Deploying Clusters with Cloudera SDX in Altus Director

When you deploy clusters in Director that would share data with Altus Data Warehouse and Altus Data Engineering clusters, you must configure the clusters to use external databases for the Hive metastore and for the Sentry service. You can set up the services to use existing databases or configure Altus Director to set up an external database server and create the databases and schemas.

For instructions on how to set up external databases for the CDH services, see Using an External Database for Cloudera Manager and CDH.

When you deploy clusters with the Sentry service, enable Kerberos so that the clusters can share Sentry access policies. For instructions on how to set up the Sentry service in an Altus Director deployment, see Enabling Sentry Service Authorization.

To deploy clusters in Altus Director to use Cloudera SDX, complete the following steps:
  1. Create a cluster that uses external databases for the Hive metastore and Sentry.

    On AWS, you can configure Altus Director to create an Amazon Relational Database Service (RDS) instance and set up databases for the Hive metastore and Sentry data. On Azure, install a database server and manually create databases for the Hive metastore and Sentry.

    Define the databases in the Altus Director configuration file. Altus Director provides an example configuration file that includes the parameters that you would set up to enable you to use Cloudera SDX to share data between clusters in the AWS.

    For more information about using external databases for CDH services in Altus Director deployments, see Using an External Database for Cloudera Manager and CDH.

    For more information about setting up a Hive metastore database using RDS, see the blog post, How To Set Up a Shared Amazon RDS as Your Hive Metastore.

  2. Note the URI and administrator credentials for the Hive metastore and Sentry databases.

    You must provide the URI and database credentials for the Hive metastore and Sentry databases when you set up the cluster in Altus services.

    You can find the database URI on the Altus Director web UI. The Cluster Details page displays the database servers that are configured for the cluster with a note about setting up SDX namespaces in Altus services. Click the Learn More link in the note to display the JDBC URLs for the Hive metastore and Sentry databases.

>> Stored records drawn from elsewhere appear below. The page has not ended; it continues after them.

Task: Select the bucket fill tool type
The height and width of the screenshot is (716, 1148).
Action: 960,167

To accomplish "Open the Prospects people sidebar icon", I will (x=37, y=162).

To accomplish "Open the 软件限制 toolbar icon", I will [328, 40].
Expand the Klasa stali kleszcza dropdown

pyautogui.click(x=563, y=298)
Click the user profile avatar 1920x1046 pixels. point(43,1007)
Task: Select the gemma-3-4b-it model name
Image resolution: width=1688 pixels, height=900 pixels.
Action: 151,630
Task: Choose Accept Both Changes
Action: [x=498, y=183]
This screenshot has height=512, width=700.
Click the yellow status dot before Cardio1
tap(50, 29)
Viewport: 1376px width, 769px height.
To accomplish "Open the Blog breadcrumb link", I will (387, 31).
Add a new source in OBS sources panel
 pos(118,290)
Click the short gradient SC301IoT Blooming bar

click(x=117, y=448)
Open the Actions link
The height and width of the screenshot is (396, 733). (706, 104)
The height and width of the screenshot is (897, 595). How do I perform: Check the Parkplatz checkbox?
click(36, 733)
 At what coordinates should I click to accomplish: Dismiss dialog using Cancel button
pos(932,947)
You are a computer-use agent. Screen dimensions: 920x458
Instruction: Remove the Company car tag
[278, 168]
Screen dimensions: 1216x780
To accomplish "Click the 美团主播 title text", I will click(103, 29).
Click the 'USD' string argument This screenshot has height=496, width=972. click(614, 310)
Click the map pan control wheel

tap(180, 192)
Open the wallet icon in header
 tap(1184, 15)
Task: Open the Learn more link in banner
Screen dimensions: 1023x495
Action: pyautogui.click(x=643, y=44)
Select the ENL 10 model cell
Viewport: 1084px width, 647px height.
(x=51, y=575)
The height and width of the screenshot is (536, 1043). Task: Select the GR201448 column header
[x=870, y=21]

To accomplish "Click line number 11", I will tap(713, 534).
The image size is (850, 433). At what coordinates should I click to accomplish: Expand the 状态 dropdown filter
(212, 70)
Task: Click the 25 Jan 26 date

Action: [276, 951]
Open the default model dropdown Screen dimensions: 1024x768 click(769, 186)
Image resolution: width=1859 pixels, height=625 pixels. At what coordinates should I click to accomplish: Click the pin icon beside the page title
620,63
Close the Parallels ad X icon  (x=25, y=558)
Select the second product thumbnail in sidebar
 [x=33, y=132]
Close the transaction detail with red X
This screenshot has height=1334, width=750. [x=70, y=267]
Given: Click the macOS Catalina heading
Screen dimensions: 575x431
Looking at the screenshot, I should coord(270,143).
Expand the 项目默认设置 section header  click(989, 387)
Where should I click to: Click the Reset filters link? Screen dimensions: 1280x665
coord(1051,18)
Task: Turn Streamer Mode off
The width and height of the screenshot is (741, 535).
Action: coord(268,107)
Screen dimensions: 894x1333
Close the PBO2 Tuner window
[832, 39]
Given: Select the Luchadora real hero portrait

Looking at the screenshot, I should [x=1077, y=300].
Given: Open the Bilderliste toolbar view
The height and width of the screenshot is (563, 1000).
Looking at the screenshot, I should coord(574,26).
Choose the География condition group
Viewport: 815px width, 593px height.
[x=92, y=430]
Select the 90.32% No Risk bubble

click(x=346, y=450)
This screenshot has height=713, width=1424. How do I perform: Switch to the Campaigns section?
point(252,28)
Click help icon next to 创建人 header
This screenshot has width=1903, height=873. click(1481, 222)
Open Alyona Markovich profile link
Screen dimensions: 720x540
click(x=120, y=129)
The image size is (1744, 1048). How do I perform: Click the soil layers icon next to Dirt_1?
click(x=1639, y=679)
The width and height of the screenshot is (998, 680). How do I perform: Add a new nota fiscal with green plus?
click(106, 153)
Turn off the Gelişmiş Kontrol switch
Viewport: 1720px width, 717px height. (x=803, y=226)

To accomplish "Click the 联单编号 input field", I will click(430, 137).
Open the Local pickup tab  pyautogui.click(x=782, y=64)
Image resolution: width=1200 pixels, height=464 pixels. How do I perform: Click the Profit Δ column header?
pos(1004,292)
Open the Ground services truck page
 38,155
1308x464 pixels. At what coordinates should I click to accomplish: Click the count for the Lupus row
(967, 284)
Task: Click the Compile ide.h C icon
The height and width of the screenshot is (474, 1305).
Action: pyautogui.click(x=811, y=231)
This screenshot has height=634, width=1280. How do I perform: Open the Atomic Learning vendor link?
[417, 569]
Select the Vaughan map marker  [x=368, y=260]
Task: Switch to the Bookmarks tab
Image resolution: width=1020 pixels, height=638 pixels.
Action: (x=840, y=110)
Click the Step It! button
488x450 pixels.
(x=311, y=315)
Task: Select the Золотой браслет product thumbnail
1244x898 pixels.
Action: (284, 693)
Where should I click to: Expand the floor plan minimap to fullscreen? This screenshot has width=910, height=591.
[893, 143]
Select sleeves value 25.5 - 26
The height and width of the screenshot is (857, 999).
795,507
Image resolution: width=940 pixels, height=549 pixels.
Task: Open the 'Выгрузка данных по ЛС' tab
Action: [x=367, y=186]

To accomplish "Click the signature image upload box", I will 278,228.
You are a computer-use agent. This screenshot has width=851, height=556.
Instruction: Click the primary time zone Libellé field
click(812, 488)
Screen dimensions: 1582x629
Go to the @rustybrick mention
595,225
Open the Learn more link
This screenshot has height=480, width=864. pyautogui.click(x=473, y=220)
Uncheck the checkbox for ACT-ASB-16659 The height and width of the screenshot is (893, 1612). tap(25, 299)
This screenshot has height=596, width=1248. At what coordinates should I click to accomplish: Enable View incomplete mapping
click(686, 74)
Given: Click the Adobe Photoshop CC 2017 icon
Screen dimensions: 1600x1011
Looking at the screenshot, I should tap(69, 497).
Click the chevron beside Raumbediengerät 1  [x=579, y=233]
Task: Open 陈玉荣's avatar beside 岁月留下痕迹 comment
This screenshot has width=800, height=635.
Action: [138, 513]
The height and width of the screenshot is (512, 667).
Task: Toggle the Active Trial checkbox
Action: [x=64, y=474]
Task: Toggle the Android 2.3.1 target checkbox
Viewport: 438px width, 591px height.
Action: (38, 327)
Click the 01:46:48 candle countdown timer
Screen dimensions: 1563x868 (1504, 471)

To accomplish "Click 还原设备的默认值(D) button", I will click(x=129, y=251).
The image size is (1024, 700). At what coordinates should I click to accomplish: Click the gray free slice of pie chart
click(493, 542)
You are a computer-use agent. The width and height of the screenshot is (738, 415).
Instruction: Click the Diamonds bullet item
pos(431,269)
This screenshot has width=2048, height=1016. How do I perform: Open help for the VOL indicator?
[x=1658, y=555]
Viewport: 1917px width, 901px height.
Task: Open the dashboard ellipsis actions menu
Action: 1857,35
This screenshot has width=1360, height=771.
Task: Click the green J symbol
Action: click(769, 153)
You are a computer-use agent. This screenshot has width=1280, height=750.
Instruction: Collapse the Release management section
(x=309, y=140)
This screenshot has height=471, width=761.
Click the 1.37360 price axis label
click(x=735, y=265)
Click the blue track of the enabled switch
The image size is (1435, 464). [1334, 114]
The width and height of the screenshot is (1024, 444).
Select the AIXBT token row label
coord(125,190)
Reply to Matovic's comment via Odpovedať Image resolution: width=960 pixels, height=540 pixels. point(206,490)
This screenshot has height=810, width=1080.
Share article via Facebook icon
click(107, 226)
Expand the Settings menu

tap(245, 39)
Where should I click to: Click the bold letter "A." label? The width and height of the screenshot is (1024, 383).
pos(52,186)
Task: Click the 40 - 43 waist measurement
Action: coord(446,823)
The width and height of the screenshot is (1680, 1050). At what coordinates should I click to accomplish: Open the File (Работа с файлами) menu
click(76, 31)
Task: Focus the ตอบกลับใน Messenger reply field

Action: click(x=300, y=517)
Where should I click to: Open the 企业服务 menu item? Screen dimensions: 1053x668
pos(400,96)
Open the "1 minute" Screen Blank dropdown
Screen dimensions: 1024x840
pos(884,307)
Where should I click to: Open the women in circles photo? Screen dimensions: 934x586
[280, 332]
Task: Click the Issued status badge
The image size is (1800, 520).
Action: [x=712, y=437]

    The following image shows the database URIs on the details page of a cluster:

  3. Set up access to the object storage where you created the Hive metastore and Sentry databases.

    The cluster must have read and write privileges to the object storage so that workloads can create and update data and metadata in the Hive metastore and Sentry databases.

  4. Grant administrator privileges to the Sentry administrator group.

    You can use Hue, Beeline, or impala-shell to grant Sentry permissions to the group that accesses the Hive metastore. You can create a Sentry role with the appropriate permissions and assign the role to the group. Clusters that belong to the same group have the same access permissions to data and metadata in the Hive metastore.

    For more information about setting up authorization with Sentry, see Authorization with Apache Sentry.

Creating Clusters with a Configured SDX Namespace in Altus Services

You can set up a configured SDX namespace in Altus services that points to the Hive metastore and Sentry databases that you set up in Altus Director. The configured SDX namespace allows you to share cluster metadata and security policies between the Altus Director deployment and Altus Data Engineering and Altus Data Warehouse clusters.

To set up a cluster with a configured SDX namespace in Altus services, complete the following steps:
  1. Identify the Hive metastore and Sentry databases that you want to use for the configured SDX namespace.

    Get the connection URI and administrator credentials for the Hive metastore and Sentry databases that you set up for the cluster in Altus Director. See Step 2 in Deploying Clusters with Cloudera SDX in Altus Director.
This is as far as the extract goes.